Reproduce word for word the line that contains "[slider] (51, 467)" and every line after it to the end of the records, with nothing else added.

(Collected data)
Start of Block

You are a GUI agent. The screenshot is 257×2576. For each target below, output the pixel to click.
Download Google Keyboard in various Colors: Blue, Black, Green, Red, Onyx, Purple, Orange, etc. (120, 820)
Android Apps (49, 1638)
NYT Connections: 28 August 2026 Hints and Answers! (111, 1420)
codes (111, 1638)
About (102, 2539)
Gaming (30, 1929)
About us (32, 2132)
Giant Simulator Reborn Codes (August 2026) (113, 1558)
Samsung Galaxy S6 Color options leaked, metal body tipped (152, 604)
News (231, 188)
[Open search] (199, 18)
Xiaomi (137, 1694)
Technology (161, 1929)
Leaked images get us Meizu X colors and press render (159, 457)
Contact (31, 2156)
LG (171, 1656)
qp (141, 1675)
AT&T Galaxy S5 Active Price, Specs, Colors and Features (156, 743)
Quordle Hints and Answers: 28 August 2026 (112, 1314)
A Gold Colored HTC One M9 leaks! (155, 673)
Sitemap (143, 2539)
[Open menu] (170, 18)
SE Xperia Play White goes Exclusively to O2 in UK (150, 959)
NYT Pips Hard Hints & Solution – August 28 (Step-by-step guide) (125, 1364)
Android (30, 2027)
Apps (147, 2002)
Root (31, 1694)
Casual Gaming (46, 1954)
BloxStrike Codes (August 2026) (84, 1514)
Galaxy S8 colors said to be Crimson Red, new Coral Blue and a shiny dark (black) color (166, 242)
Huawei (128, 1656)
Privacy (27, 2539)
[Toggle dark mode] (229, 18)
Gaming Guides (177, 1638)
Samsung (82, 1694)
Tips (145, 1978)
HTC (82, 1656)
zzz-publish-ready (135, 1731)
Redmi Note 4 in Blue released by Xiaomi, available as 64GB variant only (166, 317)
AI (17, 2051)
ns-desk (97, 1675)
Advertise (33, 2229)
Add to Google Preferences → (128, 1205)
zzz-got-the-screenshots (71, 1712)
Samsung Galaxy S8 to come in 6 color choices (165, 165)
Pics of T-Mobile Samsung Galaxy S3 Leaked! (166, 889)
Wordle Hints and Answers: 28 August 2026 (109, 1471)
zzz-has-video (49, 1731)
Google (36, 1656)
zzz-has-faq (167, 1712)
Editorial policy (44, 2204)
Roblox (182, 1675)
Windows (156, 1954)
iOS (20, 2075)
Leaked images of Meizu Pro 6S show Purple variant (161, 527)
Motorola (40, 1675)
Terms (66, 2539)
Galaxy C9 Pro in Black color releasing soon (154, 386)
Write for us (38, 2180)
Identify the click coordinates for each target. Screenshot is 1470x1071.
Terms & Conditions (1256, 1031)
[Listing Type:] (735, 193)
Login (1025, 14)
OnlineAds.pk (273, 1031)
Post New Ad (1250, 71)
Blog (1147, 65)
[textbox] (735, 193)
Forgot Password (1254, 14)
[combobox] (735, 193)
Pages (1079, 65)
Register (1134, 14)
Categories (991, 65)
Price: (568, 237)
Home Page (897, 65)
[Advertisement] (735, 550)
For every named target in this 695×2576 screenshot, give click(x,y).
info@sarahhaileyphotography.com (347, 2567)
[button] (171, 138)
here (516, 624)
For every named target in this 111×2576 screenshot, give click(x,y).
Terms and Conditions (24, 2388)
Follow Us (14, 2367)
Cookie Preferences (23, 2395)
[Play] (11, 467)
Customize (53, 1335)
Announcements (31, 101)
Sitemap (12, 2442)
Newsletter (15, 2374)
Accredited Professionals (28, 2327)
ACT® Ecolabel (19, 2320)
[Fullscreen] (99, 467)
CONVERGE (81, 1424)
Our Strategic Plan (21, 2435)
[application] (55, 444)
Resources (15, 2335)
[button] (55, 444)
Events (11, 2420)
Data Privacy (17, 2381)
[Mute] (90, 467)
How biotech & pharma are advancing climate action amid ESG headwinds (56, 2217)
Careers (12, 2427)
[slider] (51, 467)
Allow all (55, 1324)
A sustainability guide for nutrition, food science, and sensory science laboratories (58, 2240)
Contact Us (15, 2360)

End of Block

Output below:
[slider] (51, 467)
Allow all (55, 1324)
A sustainability guide for nutrition, food science, and sensory science laboratories (58, 2240)
Contact Us (15, 2360)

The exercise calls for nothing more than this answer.